The embodiments shown are intended to be merely illustrative of the inventive concept involved. Various other embodiments and modifications may be made by those skilled in the art without departing from the spirit and scope of the invention.

Claims

1. A method for making optical fiber comprising the steps of:

heating in a furnace an optical fiber perform to a partially molten condition;

drawing an optical fiber from the partially molten preform;

as the fiber is being drawn, directing air at a portion of the fiber as a succession of air pulses, the pulses having frequency near the natural frequency of the portion of the fiber;

varying the frequency of the air pulses so as to produce a resonance of the frequency of vibration of the optical fiber portion with the air pulse frequency at a specific air pulse frequency;

detecting said resonance of the frequency of vibration of the optical fiber with the air pulse frequency, thereby indicating that the air pulse frequency that produces said resonance equals the natural frequency of the fiber portion;

and monitoring changes of the natural frequency of the optical fiber portion, thereby to monitor changes of tension applied to the optical fiber portion.
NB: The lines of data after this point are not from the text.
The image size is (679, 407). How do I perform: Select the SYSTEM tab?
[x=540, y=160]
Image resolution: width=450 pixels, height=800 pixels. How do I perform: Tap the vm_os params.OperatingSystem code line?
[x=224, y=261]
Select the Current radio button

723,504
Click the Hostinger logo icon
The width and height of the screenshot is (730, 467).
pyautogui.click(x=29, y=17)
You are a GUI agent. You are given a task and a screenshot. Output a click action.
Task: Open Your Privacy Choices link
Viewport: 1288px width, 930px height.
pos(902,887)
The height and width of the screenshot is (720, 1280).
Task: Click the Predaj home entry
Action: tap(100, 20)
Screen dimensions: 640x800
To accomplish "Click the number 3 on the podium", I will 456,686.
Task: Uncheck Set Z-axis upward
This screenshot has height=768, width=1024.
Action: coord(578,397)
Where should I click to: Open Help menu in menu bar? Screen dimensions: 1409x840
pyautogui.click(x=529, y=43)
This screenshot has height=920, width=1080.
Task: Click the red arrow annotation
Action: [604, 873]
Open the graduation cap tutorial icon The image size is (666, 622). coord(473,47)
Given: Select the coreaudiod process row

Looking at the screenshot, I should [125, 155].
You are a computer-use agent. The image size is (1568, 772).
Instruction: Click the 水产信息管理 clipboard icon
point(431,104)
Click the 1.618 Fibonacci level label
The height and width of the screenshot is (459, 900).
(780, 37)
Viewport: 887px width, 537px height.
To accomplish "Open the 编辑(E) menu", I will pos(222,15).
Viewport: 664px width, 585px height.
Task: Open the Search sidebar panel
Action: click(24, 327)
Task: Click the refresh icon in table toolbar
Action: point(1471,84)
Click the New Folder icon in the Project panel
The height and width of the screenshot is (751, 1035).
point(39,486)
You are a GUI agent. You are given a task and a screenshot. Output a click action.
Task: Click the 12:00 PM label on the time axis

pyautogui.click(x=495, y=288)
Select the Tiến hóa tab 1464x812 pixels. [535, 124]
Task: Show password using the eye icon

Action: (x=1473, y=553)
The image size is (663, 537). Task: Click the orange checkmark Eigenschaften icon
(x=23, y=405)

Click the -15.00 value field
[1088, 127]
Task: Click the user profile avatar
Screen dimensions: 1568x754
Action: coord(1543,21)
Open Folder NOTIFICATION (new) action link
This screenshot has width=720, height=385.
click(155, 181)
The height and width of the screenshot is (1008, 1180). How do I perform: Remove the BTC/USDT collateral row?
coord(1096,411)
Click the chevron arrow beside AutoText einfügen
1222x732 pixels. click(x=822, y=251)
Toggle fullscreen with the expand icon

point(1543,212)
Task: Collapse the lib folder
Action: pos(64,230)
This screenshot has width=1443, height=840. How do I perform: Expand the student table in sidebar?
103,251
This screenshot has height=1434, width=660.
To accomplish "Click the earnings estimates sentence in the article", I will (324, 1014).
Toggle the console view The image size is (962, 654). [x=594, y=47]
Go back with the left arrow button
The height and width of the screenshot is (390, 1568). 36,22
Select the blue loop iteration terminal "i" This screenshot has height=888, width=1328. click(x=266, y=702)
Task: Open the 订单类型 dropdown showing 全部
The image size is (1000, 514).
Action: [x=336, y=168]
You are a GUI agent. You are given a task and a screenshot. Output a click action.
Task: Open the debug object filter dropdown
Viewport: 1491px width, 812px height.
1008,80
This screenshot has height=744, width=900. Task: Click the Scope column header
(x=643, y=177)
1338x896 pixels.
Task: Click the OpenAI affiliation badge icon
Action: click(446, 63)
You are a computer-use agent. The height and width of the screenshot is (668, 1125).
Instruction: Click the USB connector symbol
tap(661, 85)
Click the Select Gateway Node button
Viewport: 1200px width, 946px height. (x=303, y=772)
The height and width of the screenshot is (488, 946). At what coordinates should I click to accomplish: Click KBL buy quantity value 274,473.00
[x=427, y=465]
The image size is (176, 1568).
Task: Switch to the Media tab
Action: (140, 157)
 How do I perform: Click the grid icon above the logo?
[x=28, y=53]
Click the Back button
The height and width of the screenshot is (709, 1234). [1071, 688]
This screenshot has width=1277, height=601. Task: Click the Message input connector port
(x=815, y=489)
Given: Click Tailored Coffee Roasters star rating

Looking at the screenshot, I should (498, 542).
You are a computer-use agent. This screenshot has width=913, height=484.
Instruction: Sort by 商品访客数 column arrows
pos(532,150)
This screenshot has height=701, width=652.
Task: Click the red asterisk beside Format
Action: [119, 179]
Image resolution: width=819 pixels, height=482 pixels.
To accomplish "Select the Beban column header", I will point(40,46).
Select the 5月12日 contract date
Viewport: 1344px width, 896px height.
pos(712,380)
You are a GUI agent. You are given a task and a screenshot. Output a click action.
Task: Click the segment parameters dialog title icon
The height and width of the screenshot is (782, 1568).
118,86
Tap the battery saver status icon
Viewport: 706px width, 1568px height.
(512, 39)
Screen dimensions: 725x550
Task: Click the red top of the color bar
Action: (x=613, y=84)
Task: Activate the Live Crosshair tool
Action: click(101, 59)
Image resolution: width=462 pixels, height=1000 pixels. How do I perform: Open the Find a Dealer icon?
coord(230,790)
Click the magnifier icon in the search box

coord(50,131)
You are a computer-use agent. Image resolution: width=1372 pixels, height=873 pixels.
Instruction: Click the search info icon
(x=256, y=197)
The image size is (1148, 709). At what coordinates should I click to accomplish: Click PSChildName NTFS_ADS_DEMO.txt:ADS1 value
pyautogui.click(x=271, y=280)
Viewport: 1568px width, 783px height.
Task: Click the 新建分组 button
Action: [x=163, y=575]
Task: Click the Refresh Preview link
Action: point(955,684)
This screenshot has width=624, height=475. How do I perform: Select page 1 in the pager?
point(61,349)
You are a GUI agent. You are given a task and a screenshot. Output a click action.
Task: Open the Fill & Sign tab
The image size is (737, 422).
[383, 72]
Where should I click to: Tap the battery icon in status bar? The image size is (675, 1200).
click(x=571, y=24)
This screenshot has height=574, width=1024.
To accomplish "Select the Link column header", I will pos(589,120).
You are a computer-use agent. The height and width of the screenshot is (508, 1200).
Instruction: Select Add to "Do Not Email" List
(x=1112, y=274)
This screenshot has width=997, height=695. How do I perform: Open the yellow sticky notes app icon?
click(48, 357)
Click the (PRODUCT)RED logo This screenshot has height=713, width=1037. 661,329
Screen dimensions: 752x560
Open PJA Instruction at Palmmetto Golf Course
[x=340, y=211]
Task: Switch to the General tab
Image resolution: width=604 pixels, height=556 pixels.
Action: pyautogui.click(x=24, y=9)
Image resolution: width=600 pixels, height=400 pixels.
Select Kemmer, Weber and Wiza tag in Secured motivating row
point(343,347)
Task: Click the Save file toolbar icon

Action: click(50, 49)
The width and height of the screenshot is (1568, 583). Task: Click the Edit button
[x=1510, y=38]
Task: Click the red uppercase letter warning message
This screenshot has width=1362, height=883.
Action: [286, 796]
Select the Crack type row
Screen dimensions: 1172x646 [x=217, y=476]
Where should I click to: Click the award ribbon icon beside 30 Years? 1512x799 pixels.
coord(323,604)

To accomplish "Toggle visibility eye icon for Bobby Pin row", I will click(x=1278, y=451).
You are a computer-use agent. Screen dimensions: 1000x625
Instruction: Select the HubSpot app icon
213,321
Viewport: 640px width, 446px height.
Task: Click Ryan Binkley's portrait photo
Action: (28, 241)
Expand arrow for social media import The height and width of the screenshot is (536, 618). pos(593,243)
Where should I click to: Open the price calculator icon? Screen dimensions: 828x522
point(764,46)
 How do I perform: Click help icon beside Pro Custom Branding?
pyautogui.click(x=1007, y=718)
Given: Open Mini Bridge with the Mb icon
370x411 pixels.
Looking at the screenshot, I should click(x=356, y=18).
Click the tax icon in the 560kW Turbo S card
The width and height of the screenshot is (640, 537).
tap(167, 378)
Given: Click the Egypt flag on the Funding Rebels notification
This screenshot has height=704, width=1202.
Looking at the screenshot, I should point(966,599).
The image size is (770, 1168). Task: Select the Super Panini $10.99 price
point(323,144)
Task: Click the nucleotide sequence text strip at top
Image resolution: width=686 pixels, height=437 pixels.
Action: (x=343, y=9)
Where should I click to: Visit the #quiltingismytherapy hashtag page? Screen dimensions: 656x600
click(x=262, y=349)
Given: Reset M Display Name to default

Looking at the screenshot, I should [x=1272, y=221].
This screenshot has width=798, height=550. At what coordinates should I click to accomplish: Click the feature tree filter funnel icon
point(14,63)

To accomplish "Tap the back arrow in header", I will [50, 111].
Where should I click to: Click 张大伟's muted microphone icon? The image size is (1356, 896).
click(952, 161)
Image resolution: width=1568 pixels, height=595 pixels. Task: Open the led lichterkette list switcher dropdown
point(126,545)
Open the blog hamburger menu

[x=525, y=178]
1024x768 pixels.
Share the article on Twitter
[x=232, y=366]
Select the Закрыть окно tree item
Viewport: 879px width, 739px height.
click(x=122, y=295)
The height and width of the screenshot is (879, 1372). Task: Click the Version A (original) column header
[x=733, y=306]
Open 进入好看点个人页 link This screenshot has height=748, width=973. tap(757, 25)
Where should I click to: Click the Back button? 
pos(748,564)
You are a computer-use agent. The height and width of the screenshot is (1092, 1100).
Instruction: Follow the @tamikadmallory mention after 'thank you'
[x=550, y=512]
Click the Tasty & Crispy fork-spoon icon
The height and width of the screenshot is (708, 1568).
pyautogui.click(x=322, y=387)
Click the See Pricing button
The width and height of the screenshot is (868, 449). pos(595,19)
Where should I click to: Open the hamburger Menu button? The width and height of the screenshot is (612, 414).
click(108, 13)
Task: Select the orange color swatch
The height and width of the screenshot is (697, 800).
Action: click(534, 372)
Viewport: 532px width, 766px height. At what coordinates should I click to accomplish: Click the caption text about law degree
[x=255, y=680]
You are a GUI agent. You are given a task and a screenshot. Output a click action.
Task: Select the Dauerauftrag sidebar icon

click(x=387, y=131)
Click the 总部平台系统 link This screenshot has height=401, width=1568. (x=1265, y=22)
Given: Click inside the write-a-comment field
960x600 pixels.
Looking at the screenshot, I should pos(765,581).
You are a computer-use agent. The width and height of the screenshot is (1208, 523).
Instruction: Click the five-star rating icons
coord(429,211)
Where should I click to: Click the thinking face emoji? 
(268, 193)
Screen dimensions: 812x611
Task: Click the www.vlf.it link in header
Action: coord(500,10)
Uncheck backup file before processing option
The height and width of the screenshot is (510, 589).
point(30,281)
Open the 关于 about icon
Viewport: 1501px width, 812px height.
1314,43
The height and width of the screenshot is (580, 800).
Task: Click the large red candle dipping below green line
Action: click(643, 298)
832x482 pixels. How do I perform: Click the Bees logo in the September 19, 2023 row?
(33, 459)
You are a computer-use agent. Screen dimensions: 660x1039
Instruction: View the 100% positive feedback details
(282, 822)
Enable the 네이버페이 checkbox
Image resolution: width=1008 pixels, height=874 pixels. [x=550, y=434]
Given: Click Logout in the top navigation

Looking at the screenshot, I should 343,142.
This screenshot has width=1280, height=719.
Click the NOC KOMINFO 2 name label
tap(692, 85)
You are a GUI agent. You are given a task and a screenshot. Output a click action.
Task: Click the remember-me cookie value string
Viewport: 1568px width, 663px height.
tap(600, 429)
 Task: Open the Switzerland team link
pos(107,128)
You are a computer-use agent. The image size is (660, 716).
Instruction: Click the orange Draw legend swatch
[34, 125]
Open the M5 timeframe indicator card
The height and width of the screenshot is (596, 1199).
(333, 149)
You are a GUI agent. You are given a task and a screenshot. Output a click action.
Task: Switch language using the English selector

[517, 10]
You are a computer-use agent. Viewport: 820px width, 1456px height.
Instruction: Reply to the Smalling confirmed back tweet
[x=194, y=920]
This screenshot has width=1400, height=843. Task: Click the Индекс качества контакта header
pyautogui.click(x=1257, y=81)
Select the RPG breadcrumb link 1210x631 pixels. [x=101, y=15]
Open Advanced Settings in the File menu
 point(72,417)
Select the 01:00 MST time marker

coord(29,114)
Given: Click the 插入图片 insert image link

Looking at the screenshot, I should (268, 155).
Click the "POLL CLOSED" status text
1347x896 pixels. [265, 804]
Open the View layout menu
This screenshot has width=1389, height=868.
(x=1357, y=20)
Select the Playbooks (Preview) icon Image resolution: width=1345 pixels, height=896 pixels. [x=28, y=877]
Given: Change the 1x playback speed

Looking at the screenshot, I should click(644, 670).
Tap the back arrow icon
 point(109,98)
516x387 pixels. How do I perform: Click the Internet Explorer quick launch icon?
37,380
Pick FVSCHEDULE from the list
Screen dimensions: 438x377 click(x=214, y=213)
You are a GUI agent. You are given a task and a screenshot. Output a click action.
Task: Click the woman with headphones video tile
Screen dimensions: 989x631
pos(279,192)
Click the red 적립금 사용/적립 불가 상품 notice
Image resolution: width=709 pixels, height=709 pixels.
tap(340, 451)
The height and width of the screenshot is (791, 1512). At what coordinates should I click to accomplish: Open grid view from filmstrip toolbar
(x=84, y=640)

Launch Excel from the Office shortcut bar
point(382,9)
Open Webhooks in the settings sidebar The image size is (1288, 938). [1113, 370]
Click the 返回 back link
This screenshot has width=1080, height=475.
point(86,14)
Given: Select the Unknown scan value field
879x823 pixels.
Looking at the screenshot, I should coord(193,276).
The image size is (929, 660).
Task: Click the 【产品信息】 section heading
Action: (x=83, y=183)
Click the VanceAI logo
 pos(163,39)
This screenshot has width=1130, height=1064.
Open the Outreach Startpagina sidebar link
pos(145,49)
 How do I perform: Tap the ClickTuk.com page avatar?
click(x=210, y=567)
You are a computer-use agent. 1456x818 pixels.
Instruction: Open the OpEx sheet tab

2. The method of claim 1 wherein:

the tension s of the optical fiber portion is calculated from the formula

s=c(f.sub.1 Ld).sup.2

where c is a constant, f.sub.1 is the natural frequency of the fiber portion, L is the length of the fiber portion, and d is the diameter of the fiber portion.

3. The method of claim 1 further comprising the step of:

using the monitored changes of tension to control the temperature of said furnace.

4. The method of claim 3 wherein:

the step of controlling the heat comprises the step of raising the temperature in the furnace in response to the fiber tension rising above a prescribed value, and lowering the temperature in the furnace in response to the fiber tension falling below another prescribed value.

5. The method of claim 1 wherein:

the detecting comprises the step of directing light transversely at the fiber and detecting light scatted from the fiber.

6. The method of claim 1 wherein:

the directing air step comprises the step of directing air pulses at opposite sides of the optical fiber.

7. The method for making glass fiber comprising the steps of:

heating in a furnace a glass preform to a partially molten condition; drawing a glass fiber from the partially molten preform; monitoring a tension applied to a portion of the glass fiber as a fiber is being drawn; and controlling the temperature of the furnace in response to the monitored tension; wherein:

the monitoring step comprises the steps of: (a) directing air pulse of a regularly frequency against said portion of said glass fiber; (b) varying the frequency of the air pulses with respect to time; (c) detecting a large displacement of the vibrating fiber portion due to resonance thereof; and (d) using information relating to the air pulse frequency at the time of said resonance for computing said tension.

8. The method of claim 7, wherein:

said resonance results from the air pulse frequency becoming substantially equal to a natural characteristic frequency of said portion of said glass fiber.

9. The method of claim 7 wherein:

the glass fiber is an optical fiber.

10. The method of claim 7 wherein:

the step of using information comprises the step of using a computer to generate an output signal in response to an input signal concerning air pulse frequency at resonance, said output signal being used to control the temperature of said furnace.